** Opening Listed records block **
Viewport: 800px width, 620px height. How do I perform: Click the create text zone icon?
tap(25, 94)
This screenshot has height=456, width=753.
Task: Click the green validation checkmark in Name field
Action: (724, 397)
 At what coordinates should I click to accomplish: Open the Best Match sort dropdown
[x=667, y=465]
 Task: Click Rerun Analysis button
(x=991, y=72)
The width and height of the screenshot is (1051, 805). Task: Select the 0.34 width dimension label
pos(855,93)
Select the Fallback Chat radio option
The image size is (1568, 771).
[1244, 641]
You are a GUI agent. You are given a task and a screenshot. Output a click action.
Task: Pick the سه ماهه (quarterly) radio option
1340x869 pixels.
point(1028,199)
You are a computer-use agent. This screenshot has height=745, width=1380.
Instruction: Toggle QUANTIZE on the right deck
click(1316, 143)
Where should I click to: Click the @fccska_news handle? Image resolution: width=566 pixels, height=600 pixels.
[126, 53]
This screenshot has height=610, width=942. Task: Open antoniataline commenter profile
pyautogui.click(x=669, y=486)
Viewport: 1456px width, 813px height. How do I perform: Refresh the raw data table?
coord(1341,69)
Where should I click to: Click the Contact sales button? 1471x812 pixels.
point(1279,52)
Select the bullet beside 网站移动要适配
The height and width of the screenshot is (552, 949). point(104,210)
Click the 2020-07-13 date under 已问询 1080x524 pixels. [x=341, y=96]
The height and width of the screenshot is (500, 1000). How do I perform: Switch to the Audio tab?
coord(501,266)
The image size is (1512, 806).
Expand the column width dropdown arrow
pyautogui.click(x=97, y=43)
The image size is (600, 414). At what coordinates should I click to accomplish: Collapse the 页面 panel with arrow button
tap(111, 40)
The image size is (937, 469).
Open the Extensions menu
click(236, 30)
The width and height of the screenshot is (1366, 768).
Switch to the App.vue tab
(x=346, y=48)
** Closing Listed records block **
→ Your instructions
Filter the data above, keeping only lines that include the string "agent".

→ Answer box
You are a GUI agent. You are given a task and a screenshot. Output a click action.
You are a computer-use agent. This screenshot has height=745, width=1380.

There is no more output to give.